Text segment
☆ ☆ ☆ ☆ ☆ ☆ ☆

Even though it is not the only film of the shooting, the Zapruder film has been described as being the most complete one, giving a relatively clear view from a somewhat elevated position on the side from which the president's fatal head wound is visible. It was an important part of the Warren Commission hearings and all subsequent investigations of the assassination, and it is one of the most studied pieces of film in history. Of greatest notoriety is the film's capture of the fatal shot to President Kennedy's head when his presidential limousine was almost exactly in front of, and slightly below, Zapruder's position.

Creation

Abraham Zapruder stood on a concrete pedestal along Elm Street in Dealey Plaza holding a high-end Model 414 PD Bell & Howell Zoomatic Director Series Camera. He filmed from the time the presidential limousine turned onto Elm Street[1] for a total of 26.6 seconds, exposing 486 frames of standard 8 mm Kodachrome II safety film, running at 18.3 frames/second.[note 1]

Frame 371 showing Jacqueline Kennedy reaching out across the back of the presidential limousine as Secret Service agent Clint Hill climbs aboard.

☆ ☆ ☆ ☆ ☆ ☆ ☆

Dataset content
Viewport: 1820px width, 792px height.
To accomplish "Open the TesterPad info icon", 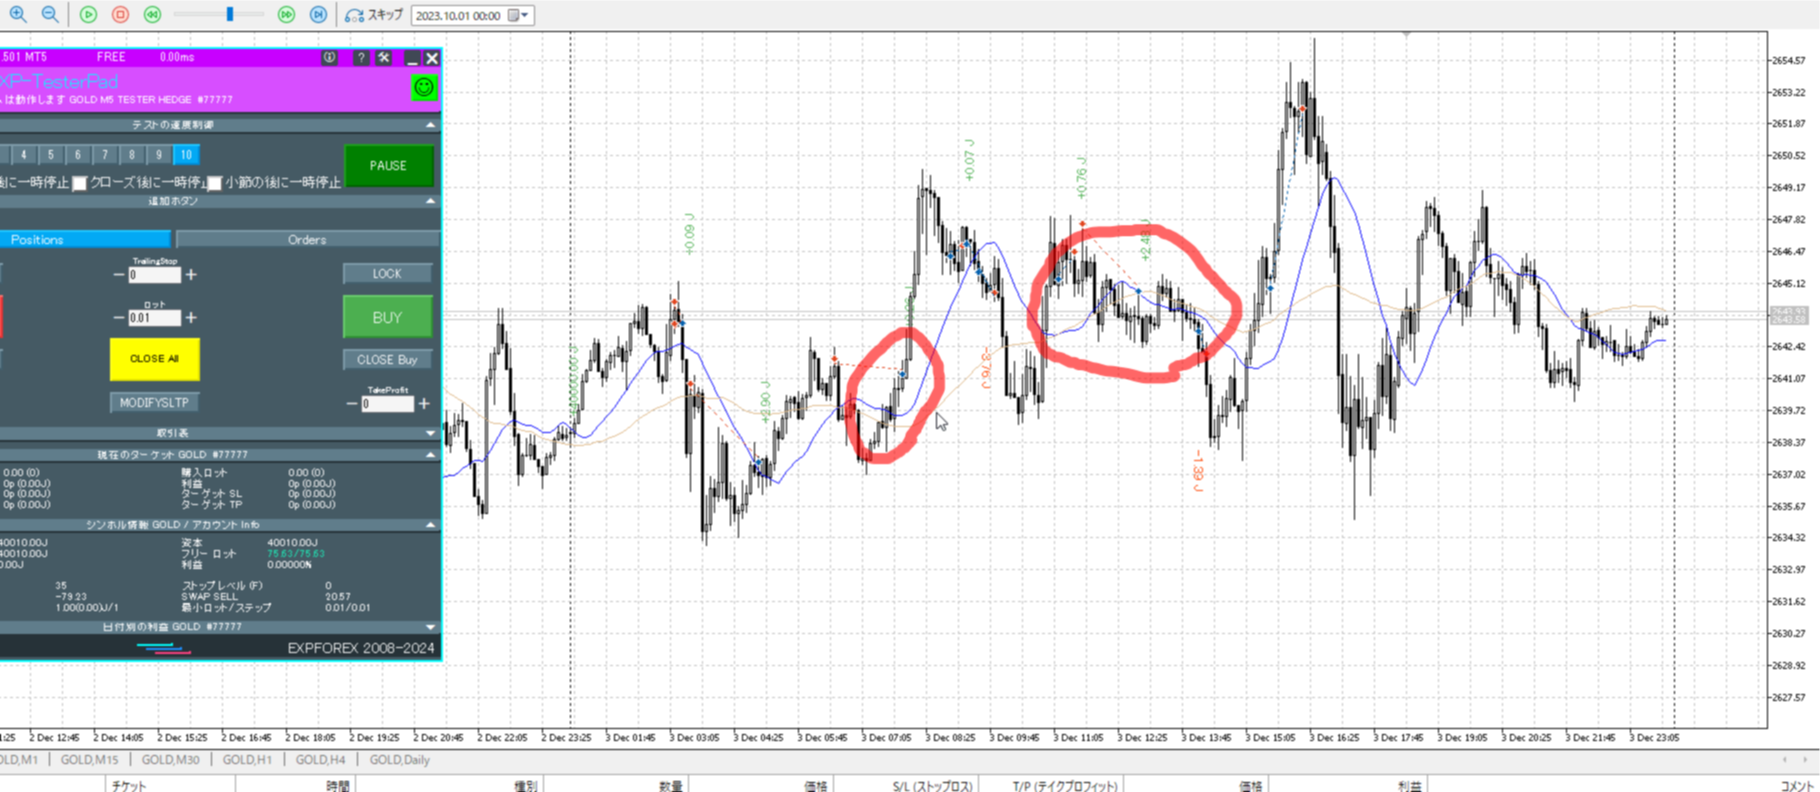I will [329, 58].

☆ ☆ ☆ ☆ ☆ ☆ ☆

Goal of the exercise
According to the passage on the Zapruder film, how many frames of film did Zapruder expose?

Solution to this task
486 frames